Copy the data below verbatim, line for line.

>>

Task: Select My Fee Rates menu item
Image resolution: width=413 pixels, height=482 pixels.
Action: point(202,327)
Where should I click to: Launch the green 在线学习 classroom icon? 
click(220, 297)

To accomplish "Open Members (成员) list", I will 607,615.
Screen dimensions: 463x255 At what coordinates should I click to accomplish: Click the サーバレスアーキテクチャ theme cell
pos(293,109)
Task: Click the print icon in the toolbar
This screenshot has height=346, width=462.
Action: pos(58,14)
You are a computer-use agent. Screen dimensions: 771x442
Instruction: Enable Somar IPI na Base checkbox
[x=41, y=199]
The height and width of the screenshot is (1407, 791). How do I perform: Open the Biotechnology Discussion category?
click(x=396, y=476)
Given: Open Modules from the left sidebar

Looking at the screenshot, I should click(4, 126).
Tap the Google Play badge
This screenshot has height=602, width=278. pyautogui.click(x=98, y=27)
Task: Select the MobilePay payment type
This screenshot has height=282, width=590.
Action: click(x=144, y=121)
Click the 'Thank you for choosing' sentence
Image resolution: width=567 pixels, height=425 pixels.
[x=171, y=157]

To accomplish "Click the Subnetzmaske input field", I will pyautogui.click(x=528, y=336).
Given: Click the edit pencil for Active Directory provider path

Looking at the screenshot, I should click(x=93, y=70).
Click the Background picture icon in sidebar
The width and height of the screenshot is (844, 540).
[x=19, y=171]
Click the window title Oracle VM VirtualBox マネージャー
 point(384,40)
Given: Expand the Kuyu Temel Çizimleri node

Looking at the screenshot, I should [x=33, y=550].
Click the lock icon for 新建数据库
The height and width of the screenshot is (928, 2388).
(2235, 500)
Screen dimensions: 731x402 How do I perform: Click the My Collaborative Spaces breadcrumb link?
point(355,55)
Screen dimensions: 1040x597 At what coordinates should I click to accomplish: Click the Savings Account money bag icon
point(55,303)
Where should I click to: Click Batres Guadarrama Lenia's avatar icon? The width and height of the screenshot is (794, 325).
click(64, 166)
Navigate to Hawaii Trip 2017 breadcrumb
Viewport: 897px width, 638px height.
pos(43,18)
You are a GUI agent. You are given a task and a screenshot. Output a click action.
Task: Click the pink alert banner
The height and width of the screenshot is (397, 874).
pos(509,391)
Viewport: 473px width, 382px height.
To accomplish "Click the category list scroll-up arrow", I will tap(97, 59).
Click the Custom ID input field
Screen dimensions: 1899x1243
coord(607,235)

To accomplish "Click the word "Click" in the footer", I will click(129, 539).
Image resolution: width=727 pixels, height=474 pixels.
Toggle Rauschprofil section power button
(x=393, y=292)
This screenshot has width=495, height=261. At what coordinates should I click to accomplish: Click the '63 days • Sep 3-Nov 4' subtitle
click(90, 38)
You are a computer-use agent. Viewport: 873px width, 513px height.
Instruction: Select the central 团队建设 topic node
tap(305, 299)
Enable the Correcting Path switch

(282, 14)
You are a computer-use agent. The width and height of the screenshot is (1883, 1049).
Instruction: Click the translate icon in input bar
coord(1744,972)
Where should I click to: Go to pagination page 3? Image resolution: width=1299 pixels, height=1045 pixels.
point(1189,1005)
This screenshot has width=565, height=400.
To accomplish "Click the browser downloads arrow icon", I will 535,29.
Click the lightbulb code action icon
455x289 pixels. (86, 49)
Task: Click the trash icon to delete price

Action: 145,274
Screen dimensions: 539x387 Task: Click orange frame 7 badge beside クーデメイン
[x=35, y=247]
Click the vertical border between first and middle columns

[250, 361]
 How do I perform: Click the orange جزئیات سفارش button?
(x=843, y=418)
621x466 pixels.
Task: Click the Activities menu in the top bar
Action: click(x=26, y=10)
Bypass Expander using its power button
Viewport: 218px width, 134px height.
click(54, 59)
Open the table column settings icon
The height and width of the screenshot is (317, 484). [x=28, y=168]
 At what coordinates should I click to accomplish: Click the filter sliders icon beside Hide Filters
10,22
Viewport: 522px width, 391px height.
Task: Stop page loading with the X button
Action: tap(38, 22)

<<

--- EXERCISE ANSWER ---
Task: Select My Fee Rates menu item
Image resolution: width=413 pixels, height=482 pixels.
Action: point(202,327)
Where should I click to: Launch the green 在线学习 classroom icon? 
click(220, 297)

To accomplish "Open Members (成员) list", I will 607,615.
Screen dimensions: 463x255 At what coordinates should I click to accomplish: Click the サーバレスアーキテクチャ theme cell
pos(293,109)
Task: Click the print icon in the toolbar
This screenshot has height=346, width=462.
Action: pos(58,14)
You are a computer-use agent. Screen dimensions: 771x442
Instruction: Enable Somar IPI na Base checkbox
[x=41, y=199]
The height and width of the screenshot is (1407, 791). How do I perform: Open the Biotechnology Discussion category?
click(x=396, y=476)
Given: Open Modules from the left sidebar

Looking at the screenshot, I should click(4, 126).
Tap the Google Play badge
This screenshot has height=602, width=278. pyautogui.click(x=98, y=27)
Task: Select the MobilePay payment type
This screenshot has height=282, width=590.
Action: click(x=144, y=121)
Click the 'Thank you for choosing' sentence
Image resolution: width=567 pixels, height=425 pixels.
[x=171, y=157]

To accomplish "Click the Subnetzmaske input field", I will pyautogui.click(x=528, y=336).
Given: Click the edit pencil for Active Directory provider path

Looking at the screenshot, I should click(x=93, y=70).
Click the Background picture icon in sidebar
The width and height of the screenshot is (844, 540).
[x=19, y=171]
Click the window title Oracle VM VirtualBox マネージャー
 point(384,40)
Given: Expand the Kuyu Temel Çizimleri node

Looking at the screenshot, I should [x=33, y=550].
Click the lock icon for 新建数据库
The height and width of the screenshot is (928, 2388).
(2235, 500)
Screen dimensions: 731x402 How do I perform: Click the My Collaborative Spaces breadcrumb link?
point(355,55)
Screen dimensions: 1040x597 At what coordinates should I click to accomplish: Click the Savings Account money bag icon
point(55,303)
Where should I click to: Click Batres Guadarrama Lenia's avatar icon? The width and height of the screenshot is (794, 325).
click(64, 166)
Navigate to Hawaii Trip 2017 breadcrumb
Viewport: 897px width, 638px height.
pos(43,18)
You are a GUI agent. You are given a task and a screenshot. Output a click action.
Task: Click the pink alert banner
The height and width of the screenshot is (397, 874).
pos(509,391)
Viewport: 473px width, 382px height.
To accomplish "Click the category list scroll-up arrow", I will tap(97, 59).
Click the Custom ID input field
Screen dimensions: 1899x1243
coord(607,235)

To accomplish "Click the word "Click" in the footer", I will click(129, 539).
Image resolution: width=727 pixels, height=474 pixels.
Toggle Rauschprofil section power button
(x=393, y=292)
This screenshot has width=495, height=261. At what coordinates should I click to accomplish: Click the '63 days • Sep 3-Nov 4' subtitle
click(90, 38)
You are a computer-use agent. Viewport: 873px width, 513px height.
Instruction: Select the central 团队建设 topic node
tap(305, 299)
Enable the Correcting Path switch

(282, 14)
You are a computer-use agent. The width and height of the screenshot is (1883, 1049).
Instruction: Click the translate icon in input bar
coord(1744,972)
Where should I click to: Go to pagination page 3? Image resolution: width=1299 pixels, height=1045 pixels.
point(1189,1005)
This screenshot has width=565, height=400.
To accomplish "Click the browser downloads arrow icon", I will 535,29.
Click the lightbulb code action icon
455x289 pixels. (86, 49)
Task: Click the trash icon to delete price

Action: 145,274
Screen dimensions: 539x387 Task: Click orange frame 7 badge beside クーデメイン
[x=35, y=247]
Click the vertical border between first and middle columns

[250, 361]
 How do I perform: Click the orange جزئیات سفارش button?
(x=843, y=418)
621x466 pixels.
Task: Click the Activities menu in the top bar
Action: click(x=26, y=10)
Bypass Expander using its power button
Viewport: 218px width, 134px height.
click(54, 59)
Open the table column settings icon
The height and width of the screenshot is (317, 484). [x=28, y=168]
 At what coordinates should I click to accomplish: Click the filter sliders icon beside Hide Filters
10,22
Viewport: 522px width, 391px height.
Task: Stop page loading with the X button
Action: tap(38, 22)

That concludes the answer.